A process includes one or more threads that actually execute code in a process (technically, not processes are executed, but threads) and are represented in the system as kernel thread objects. There are several reasons why applications create threads in addition to their original initial thread: 1) processes that have a user interface usually create threads in order to do their job while keeping the main thread responsive to user input commands, and window management; 2) applications that want to use multiple processors to scale performance, or want to keep running while threads stop waiting for I / O to synchronize, create threads to get the additional benefit of multithreading.

Stream limits
In addition to basic information about a thread, including data about the state of the CPU registers, the priority assigned to the thread, and information about the thread's use of resources, each thread has an allocated portion of the process address space, called the stack, that the thread can use as working memory during the execution of the program code. for passing function parameters, storing local variables and addresses of function results. Thus, in order to avoid wasting the virtual memory of the system, initially only part of the stack is allocated, or part of it is transferred to the thread, and the rest is simply reserved. Since the stacks in memory grow downward, the system allocates the so-called "guard" pages (from English guard pages) of memory outside the allocated part of the stack, which provide automatic allocation additional memory (called expanding the stack) when needed. The following illustration shows how the allocated stack area deepens and how the watchdog pages move as the stack expands in a 32-bit address space:

The Portable Executable (PE) executable image structures define the amount of address space that is reserved and initially allocated for the thread's stack. By default, the linker reserves 1MB and allocates one page (4KB), but developers can change these values \u200b\u200beither by changing the PE values \u200b\u200bwhen they communicate with their program, or by calling the CreateTread function on a separate thread. You can use a utility such as Dumpbin that comes with Visual Studio to view the settings for an executable program. Here are the results of running Dumpbin with the / headers option for an executable program generated by a new Visual Studio project:

Translating numbers from hexadecimal system calculus, you can see that the size of the stack reserve is 1MB, and the allocated memory area is 4KB; Using a new utility from Sysinternals called MMap, you can connect to this process and view its address space, and thus see the initially allocated memory page of the process's stack, the watchdog page, and the rest of the reserved stack memory:

Since each thread consumes a portion of a process's address space, processes have a base limit on the number of threads they can create, equal to the size of their address space divided by the size of the thread's stack.

Limitations of 32-bit streams
Even if the process had no code or data at all and the entire address space could be used for stacks, then a 32-bit process with a default address space of 2 bytes could create a maximum of 2048 threads.

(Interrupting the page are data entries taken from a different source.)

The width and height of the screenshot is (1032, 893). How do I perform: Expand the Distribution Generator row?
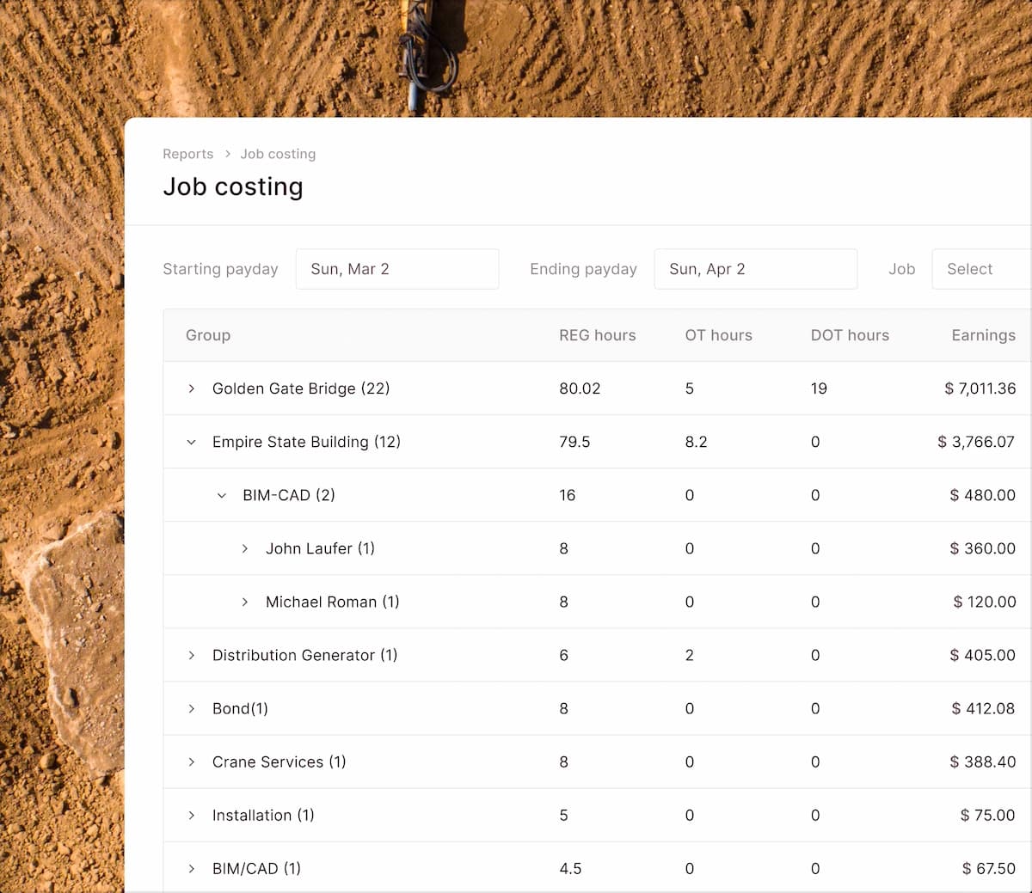coord(191,655)
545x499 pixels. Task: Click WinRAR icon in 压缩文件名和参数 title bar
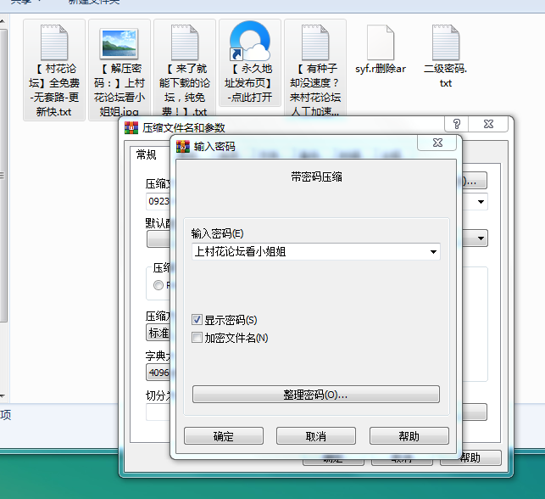click(x=131, y=128)
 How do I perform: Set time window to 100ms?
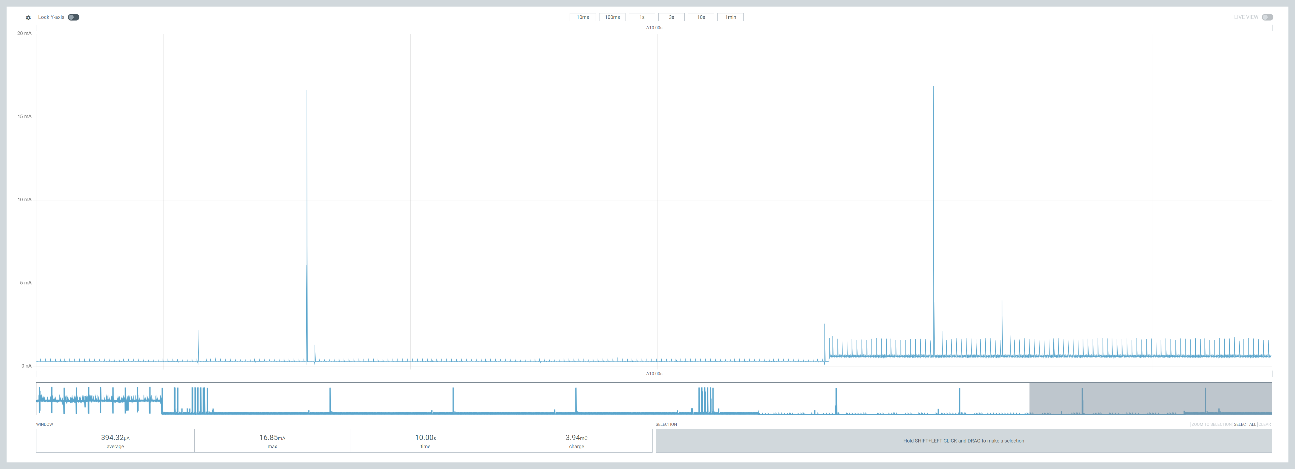(x=612, y=17)
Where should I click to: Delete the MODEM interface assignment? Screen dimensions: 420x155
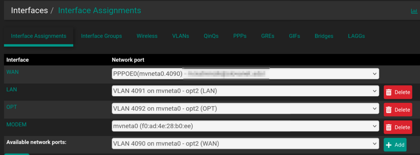(398, 127)
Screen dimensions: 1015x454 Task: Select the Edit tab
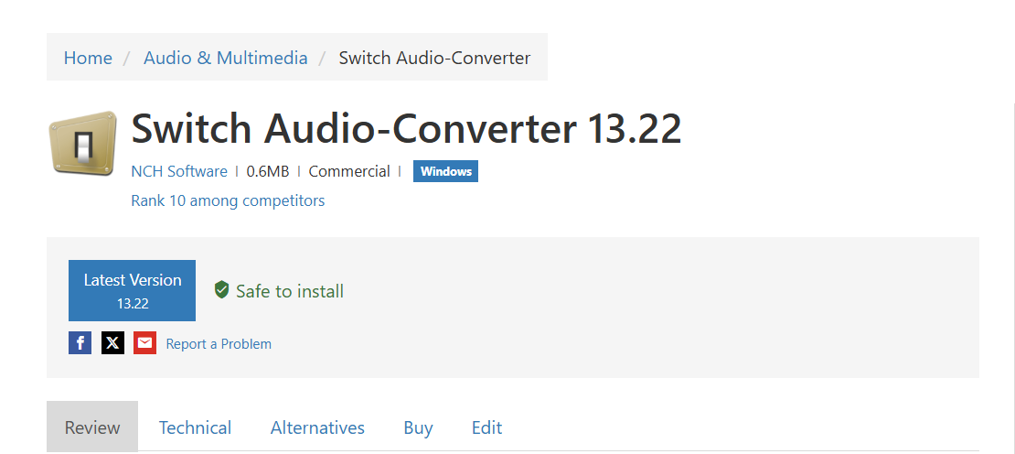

Here are the results of the Testlimit program running in 32-bit Windows with the -t (thread creation) parameter, confirming this limitation:

Once again, since part of the address space was already used for code and initial heap, not all 2GB were available for thread stacks, so the total number of threads created could not reach the theoretical limit of 2048 threads.

I tried running Testlimit with additional optionproviding the application with an extended address space, hoping that if it is given more than 2GB of address space (for example, on 32-bit systems this is achieved by running the application with the / 3GB or / USERVA option for Boot.ini, or the equivalent BCD option on Vista and later increaseuserva), it will use it. 32-bit processes are allocated 4GB of address space when they run on 64-bit Windows, so how many threads can a 32-bit Testlimit run on 64-bit Windows create? Based on what we've already discussed, the answer should be 4096 (4GB divided by 1MB), but in practice this number is much lower. Here is a 32-bit Testlimit running on 64-bit Windows XP:

The reason for this discrepancy lies in the fact that when you run a 32-bit application on 64-bit Windows, it is actually a 64-bit process that executes 64-bit code on behalf of 32-bit streams, and therefore in memory for each thread areas for 64-bit and 32-bit stream stacks are reserved. For a 64-bit stack, 256Kb are reserved (exceptions are OSs released before Vista, in which original size stack of 64-bit streams is 1MB). Since each 32-bit stream begins its existence in 64-bit mode and the stack size allocated to it at startup exceeds the page size, in most cases you will see that at least 16Kb is allocated for the 64-bit thread stack. Here is an example of 64-bit and 32-bit stacks of a 32-bit stream (32-bit stack is marked as "Wow64"):

32-bit Testlimit was able to create 3204 threads in 64-bit Windows, which is explained by the fact that each thread uses 1MB + 256KB of address space for the stack (again, the exception is Windows versions before Vista, which use 1MB + 1MB). However, I got a different result by running 32-bit Testlimit on 64-bit Windows 7:

The differences between the results on Windows XP and Windows 7 are caused by the more chaotic nature of the address space allocation scheme in Windows Vista, Address Space Layout Randomization (ASLR), which leads to some fragmentation. Randomizing DLL loading, thread stack, and heap allocation helps improve malware protection. As you can see in the following snapshot of VMMap program, in test system there is still 357MB of available address space, but the largest free block is 128KB, which is less than the 1MB required for a 32-bit stack:

As I noted, the developer can reset the default stack reserve size. One of the possible reasons for this may be the desire to avoid wasting address space when it is known in advance that the thread's stack will always use less than the default 1MB. The Testlimit PE image uses a 64KB stack reserve by default, and when you specify the -n parameter with the -t parameter, Testlimit creates threads with 64KB stacks. Here is the result of this utility running on a system with 32-bit Windows XP and 256MB of RAM (I specifically ran this test on a weak system to emphasize this limitation):

It should be noted here that another error has occurred, which means that the address space is not the cause in this situation. In fact, 64Kb stacks should support approximately 32,000 threads (2GB / 64Kb \u003d 32768). So what limitation manifested itself in this case? If we look at possible candidates, including allocated memory and pool, then they do not give any clues in finding an answer to this question, since all these values \u200b\u200bare below their limits:

We can find the answer in additional information about memory in the kernel debugger, which will indicate to us the required limit related to the available resident memory, the entire amount of which has been exhausted:

Available resident memory is the physical memory allocated for data or code that must be in RAM. The sizes of the nonpaged pool and nonpaged drivers are calculated independently of this, as well as, for example, the memory reserved in RAM for I / O operations. Each thread has both user-mode stacks, as I mentioned earlier, but they also have a privileged-mode (kernel-mode) stack, which is used when threads are running in kernel-mode, for example, executing system calls. When a thread is active, its kernel stack is pinned in memory, so that the thread can execute code in the kernel for which required pages cannot be absent.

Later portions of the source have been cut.